There is an analogy here with evaluation of complementary therapies
such as homoeopathy. Therapists sometime claim that randomised controlled
trials in homoeopathy are impossible since the treatment has to be
tailored to the individual. Trialists counter this by saying the
intervention is simply ‘referral to a homoeopathist’ – what the
homoeopathist actually does is a ‘black box’ that it is impossible to
disentangle. Thus referral to the homoeopathist is the ‘function’. One
might assume that homoeopathists have an intuitive algorithm that helps
them optimise care for their individual patients. The important design
aspects here are to have a control group (such as conventional medical
care), some form of random allocation and an agreed outcome measure that
is applicable to both groups.
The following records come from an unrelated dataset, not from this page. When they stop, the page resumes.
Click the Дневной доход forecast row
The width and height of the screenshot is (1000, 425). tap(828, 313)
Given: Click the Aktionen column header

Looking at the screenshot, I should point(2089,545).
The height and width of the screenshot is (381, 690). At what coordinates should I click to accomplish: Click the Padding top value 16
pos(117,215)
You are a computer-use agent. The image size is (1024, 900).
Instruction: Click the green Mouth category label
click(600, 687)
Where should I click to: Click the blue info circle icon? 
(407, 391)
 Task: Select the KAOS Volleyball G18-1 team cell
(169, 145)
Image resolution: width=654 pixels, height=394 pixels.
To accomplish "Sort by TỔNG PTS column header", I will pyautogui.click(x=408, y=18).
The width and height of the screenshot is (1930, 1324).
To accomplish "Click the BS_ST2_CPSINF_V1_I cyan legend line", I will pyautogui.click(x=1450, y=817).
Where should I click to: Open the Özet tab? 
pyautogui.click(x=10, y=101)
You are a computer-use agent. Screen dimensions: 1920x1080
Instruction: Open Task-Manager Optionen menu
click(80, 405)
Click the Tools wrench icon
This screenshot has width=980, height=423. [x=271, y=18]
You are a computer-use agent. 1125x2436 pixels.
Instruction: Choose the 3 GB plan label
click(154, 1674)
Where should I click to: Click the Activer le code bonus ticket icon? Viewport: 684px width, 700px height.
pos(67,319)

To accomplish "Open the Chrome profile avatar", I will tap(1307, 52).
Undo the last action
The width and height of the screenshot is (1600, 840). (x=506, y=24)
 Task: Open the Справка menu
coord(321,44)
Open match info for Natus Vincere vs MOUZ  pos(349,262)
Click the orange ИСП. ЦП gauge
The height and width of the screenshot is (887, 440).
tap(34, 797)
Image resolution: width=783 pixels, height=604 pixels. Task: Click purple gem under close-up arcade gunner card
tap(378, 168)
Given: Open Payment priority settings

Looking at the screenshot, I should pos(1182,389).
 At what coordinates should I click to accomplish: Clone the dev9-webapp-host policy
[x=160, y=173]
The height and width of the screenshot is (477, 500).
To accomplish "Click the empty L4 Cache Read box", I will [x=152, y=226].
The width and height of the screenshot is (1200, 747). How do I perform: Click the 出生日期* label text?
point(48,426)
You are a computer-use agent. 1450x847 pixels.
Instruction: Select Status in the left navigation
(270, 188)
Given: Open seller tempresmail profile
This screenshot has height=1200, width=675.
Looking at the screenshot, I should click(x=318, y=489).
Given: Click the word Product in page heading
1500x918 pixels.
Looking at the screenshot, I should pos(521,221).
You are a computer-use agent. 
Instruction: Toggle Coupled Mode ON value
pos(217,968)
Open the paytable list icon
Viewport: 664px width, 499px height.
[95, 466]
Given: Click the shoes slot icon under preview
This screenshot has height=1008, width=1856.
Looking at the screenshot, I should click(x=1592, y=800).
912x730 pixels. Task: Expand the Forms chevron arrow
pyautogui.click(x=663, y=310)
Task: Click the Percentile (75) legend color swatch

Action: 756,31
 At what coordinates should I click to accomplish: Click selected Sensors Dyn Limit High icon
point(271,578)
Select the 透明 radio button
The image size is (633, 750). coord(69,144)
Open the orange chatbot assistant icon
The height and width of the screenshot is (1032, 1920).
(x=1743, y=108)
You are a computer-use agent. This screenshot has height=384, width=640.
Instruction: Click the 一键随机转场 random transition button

A challenge to the designers of trials here
is to separate the effect of therapy from the effect of the therapist.
Thus a trial with a single therapist would be a poor one, since a patient,
faced with a successful outcome from such a trial would have no idea
whether it would be worth going to a different therapist. Similarly,
trials of complex interventions are poor if they restrict entry to, say,
well educated, middle class patients.